FIG. 4 depicts another example CPPN 100″ indicative of the CPPNs 100-110 or CPPNs 200-210. CPPN 100″ is similar to CPPN 100′ in that CPPN 100″ also contains inputs 410, processing elements 420, and can produce multiple rhythm outputs 440A-C. Each of rhythm outputs 440A-C can be associated (e.g., via a user interface) with a particular instrument that plays the signal (e.g., bass drum, hi-hat, snare drum, etc.) However, where the inputs to CPPN 100′ are conductors which directly encode timing information (e.g., time in beat, time in measure, time in song), the inputs 410 to CPPN 100″ are scaffolding: instrumental parts from a song, selected by a user. As used herein, the term “instrumental” refers to any track that is not a rhythm or drum track, including vocal tracks.

The example illustrated in FIG. 4 uses the following input signals: 410A is a bias signal; input 410B is a piano; input 410C is a guitar; and input 410D is a bass. The example illustrated in FIG. 4 uses the following rhythm output signals: 440A is a bass drum; 440B is a hi-hat; and 440C is a snare drum. In some embodiments, composite rhythm signal 440 and instrumental signals 410 are all converted to the MIDI format.

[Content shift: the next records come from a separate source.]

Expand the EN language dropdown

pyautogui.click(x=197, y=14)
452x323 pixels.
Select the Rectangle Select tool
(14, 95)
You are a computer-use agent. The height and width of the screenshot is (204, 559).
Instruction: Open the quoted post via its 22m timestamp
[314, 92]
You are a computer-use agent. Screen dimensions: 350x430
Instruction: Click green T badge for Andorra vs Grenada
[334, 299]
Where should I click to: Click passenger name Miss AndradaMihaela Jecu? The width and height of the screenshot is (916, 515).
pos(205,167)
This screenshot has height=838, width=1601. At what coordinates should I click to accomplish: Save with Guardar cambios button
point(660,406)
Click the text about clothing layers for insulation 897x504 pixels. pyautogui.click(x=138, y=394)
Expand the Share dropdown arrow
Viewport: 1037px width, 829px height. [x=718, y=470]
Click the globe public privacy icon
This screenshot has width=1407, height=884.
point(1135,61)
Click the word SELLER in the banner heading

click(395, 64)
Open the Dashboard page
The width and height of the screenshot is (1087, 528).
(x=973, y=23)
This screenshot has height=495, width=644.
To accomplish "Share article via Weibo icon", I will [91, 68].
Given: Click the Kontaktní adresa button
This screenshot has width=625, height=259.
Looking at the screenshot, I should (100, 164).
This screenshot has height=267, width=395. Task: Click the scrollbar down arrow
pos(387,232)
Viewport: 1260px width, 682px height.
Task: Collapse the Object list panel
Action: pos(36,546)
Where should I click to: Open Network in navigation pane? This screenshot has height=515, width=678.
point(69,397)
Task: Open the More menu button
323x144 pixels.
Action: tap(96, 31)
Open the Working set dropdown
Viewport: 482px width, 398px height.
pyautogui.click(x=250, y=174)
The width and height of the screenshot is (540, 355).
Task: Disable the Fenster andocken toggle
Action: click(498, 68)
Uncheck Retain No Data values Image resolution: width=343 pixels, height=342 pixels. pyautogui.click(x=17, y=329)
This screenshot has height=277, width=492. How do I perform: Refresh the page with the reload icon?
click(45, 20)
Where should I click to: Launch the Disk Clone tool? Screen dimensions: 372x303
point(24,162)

The NEAT algorithm implemented by CPPN 100″ takes advantage of the discovery that a portion of a song that is human-produced can be used to generate a natural-sounding rhythm for that song. The instrument signals 410 thus serve as scaffolding for the composite rhythm 440 produced by CPPN 100″. For drum or rhythm tracks in particular, one natural scaffolding is the music itself (e.g., melody and harmony), from which CPPN 100″ derives the rhythm pattern. The CPPN 100″ generates a composite rhythm 440 output that is a function of the instrument signals 410, such that the composite rhythm 440 is constrained by, although not identical to, the intrinsic patterns of the instrument signals 410. CPPN 100″ can be viewed as transforming the scaffolding instrument signals 410. Since the scaffolding already embodies the intrinsic contours and complexities of the song, such a transformation of the scaffold thus inherits these features and therefore automatically embodies the same thematic elements. The use of multiple instrument signals 410 (e.g., bass and guitar) results in a composite rhythm 440 with enhanced texture, since the composite rhythm 440 is then a function of both inputs.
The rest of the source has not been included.